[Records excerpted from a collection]
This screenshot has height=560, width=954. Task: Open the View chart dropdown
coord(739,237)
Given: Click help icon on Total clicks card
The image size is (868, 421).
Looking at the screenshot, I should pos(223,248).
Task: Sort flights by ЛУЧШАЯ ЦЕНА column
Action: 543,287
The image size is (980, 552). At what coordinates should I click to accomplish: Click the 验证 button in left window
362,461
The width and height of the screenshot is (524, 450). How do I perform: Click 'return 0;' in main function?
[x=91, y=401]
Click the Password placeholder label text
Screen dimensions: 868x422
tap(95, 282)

TASK » Only the line containing "Given: Click help icon on Total clicks card" and the lines after it, through the end of the data, should be copied, exactly as they are.

EXPECTED ANSWER »
Given: Click help icon on Total clicks card
The image size is (868, 421).
Looking at the screenshot, I should pos(223,248).
Task: Sort flights by ЛУЧШАЯ ЦЕНА column
Action: 543,287
The image size is (980, 552). At what coordinates should I click to accomplish: Click the 验证 button in left window
362,461
The width and height of the screenshot is (524, 450). How do I perform: Click 'return 0;' in main function?
[x=91, y=401]
Click the Password placeholder label text
Screen dimensions: 868x422
tap(95, 282)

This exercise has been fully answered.